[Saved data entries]
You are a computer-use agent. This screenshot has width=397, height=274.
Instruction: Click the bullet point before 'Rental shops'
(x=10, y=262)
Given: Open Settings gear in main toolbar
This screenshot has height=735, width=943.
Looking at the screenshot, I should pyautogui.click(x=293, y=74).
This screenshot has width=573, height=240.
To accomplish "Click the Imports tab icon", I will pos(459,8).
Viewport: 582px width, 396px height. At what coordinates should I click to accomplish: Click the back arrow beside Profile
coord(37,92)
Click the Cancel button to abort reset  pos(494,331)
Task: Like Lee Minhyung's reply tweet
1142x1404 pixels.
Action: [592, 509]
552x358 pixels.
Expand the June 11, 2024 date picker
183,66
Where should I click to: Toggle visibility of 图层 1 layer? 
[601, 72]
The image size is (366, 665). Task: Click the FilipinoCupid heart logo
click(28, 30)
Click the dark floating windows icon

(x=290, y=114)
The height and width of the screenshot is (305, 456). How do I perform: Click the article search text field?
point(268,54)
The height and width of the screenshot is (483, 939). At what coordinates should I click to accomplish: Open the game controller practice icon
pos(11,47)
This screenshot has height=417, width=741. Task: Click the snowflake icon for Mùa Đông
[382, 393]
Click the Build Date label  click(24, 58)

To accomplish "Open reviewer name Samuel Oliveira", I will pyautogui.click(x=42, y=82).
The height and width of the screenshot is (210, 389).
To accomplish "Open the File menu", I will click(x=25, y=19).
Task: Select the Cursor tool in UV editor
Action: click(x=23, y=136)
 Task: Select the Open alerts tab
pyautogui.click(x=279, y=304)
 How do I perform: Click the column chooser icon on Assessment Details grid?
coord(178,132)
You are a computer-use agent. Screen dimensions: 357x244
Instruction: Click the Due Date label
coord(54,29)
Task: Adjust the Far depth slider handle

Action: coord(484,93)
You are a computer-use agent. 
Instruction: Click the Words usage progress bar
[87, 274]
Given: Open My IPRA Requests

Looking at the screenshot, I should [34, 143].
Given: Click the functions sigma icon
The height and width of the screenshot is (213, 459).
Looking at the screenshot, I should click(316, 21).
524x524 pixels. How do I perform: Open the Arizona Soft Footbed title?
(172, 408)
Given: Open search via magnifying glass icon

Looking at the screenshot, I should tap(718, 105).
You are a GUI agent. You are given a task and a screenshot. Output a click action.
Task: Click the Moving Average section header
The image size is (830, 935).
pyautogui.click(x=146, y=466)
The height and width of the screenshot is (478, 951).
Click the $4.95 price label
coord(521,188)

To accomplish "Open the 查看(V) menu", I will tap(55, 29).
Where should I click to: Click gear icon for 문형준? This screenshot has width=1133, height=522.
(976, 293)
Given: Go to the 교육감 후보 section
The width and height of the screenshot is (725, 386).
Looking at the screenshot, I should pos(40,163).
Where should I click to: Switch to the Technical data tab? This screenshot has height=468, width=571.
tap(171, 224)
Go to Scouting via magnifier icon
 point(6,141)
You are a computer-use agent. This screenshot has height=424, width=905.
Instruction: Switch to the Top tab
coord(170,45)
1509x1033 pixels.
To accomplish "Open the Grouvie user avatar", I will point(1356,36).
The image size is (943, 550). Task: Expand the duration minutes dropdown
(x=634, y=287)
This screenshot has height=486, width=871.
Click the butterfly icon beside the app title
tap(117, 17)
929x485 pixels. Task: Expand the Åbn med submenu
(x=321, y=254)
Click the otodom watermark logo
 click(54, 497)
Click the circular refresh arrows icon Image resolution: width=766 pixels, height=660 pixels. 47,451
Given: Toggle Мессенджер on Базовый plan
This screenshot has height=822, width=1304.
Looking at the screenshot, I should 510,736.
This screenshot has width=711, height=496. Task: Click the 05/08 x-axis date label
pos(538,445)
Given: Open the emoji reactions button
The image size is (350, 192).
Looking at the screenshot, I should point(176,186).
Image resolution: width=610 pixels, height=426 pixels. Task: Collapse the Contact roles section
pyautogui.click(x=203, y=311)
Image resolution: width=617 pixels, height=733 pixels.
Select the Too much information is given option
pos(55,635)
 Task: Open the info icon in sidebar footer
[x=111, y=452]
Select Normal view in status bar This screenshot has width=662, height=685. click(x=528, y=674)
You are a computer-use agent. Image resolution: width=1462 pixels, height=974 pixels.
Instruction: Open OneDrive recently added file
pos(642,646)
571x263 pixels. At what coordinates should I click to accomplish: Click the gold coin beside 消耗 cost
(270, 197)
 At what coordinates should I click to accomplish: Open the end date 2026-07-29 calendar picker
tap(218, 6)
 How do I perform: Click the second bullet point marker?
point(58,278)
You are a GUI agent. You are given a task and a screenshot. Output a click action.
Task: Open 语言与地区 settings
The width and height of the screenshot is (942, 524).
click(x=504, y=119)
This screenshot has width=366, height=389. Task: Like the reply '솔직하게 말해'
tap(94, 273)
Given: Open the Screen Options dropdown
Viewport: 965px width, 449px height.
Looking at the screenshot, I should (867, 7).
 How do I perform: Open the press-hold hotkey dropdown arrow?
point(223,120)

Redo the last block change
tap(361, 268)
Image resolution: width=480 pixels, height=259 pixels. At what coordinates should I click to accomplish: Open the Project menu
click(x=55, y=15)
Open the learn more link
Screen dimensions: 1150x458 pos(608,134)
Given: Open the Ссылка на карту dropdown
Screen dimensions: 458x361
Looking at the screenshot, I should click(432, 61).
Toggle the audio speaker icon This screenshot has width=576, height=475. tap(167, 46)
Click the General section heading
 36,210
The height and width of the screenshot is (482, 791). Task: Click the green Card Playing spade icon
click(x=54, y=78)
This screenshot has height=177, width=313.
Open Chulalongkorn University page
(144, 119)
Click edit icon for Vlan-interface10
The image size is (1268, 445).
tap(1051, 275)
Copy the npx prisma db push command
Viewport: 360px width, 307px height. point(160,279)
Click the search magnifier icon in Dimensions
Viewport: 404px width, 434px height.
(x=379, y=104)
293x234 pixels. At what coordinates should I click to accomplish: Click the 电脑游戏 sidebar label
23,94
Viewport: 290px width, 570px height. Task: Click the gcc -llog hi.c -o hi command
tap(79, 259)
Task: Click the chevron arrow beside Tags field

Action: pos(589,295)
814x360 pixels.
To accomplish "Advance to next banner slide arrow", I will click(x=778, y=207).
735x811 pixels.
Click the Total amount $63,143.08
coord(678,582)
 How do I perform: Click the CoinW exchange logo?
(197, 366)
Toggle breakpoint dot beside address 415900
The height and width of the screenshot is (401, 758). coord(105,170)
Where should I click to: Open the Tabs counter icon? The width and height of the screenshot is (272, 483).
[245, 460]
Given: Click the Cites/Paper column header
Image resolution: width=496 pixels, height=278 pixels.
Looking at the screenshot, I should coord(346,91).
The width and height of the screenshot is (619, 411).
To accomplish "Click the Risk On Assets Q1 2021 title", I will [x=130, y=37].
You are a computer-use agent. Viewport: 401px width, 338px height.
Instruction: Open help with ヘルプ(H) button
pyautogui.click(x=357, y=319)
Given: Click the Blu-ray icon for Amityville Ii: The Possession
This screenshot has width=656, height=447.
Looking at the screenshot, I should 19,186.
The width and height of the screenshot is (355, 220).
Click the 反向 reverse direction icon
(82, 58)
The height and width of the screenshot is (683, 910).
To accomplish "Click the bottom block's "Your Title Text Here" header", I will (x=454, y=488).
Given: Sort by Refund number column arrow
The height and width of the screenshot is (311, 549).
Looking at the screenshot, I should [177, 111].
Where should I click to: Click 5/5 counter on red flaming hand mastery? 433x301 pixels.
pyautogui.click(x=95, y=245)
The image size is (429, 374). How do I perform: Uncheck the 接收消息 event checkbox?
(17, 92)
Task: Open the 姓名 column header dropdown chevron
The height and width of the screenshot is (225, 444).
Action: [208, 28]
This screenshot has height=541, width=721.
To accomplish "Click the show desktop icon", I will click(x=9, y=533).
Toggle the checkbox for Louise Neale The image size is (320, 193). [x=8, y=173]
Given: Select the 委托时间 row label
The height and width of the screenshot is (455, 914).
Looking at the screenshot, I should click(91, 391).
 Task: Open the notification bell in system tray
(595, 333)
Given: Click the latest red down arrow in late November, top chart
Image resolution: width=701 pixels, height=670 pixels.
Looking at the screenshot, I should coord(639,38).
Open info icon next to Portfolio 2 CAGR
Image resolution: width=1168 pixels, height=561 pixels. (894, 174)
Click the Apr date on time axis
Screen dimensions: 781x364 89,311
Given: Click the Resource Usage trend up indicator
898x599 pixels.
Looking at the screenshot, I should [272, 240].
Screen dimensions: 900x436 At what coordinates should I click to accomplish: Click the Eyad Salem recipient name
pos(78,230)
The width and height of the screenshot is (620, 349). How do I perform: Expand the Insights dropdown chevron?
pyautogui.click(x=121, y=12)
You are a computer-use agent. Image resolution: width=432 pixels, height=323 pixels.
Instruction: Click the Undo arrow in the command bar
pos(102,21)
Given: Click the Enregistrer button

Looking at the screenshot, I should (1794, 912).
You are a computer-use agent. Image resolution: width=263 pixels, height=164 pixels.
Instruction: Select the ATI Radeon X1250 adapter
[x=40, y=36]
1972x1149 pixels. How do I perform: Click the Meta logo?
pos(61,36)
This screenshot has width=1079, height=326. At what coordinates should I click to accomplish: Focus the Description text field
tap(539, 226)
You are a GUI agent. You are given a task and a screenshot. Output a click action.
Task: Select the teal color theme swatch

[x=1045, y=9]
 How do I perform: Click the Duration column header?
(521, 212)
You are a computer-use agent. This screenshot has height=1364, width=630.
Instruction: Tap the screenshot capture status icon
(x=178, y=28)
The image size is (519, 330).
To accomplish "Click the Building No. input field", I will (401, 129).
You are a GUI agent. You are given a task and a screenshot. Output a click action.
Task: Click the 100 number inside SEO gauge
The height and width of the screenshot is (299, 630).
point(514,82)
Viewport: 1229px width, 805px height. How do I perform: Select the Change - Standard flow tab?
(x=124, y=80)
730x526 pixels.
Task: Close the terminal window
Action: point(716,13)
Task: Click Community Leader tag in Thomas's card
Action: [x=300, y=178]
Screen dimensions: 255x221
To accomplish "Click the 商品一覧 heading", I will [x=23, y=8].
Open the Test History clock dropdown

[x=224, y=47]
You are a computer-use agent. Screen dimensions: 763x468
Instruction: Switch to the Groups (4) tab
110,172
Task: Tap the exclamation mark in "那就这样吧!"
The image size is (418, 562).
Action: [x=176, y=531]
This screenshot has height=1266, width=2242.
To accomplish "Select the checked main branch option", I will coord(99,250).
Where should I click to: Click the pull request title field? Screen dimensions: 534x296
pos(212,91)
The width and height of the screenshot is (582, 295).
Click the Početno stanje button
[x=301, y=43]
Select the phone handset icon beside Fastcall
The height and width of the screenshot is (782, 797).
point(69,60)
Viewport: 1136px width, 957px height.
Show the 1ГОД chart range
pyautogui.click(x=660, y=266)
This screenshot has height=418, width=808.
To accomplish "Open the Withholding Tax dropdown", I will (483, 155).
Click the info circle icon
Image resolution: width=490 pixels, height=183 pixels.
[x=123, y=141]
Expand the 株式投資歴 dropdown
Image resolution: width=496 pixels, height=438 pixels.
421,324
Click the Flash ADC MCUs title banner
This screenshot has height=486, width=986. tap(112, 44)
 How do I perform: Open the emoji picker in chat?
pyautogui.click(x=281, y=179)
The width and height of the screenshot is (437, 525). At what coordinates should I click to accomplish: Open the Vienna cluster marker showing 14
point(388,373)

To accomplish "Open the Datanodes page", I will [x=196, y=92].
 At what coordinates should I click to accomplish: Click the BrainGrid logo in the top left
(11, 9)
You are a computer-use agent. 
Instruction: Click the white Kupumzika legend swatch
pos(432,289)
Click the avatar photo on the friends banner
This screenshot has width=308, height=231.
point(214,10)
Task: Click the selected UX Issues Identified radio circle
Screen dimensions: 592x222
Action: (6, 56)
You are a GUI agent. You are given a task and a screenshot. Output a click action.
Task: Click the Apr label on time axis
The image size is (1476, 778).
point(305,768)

• _What you will do_: When you answer, output each line of the data exactly as given, from its first line up to and including the one with "Given: Open Settings gear in main toolbar".

• _Solution below_:
You are a computer-use agent. This screenshot has width=397, height=274.
Instruction: Click the bullet point before 'Rental shops'
(x=10, y=262)
Given: Open Settings gear in main toolbar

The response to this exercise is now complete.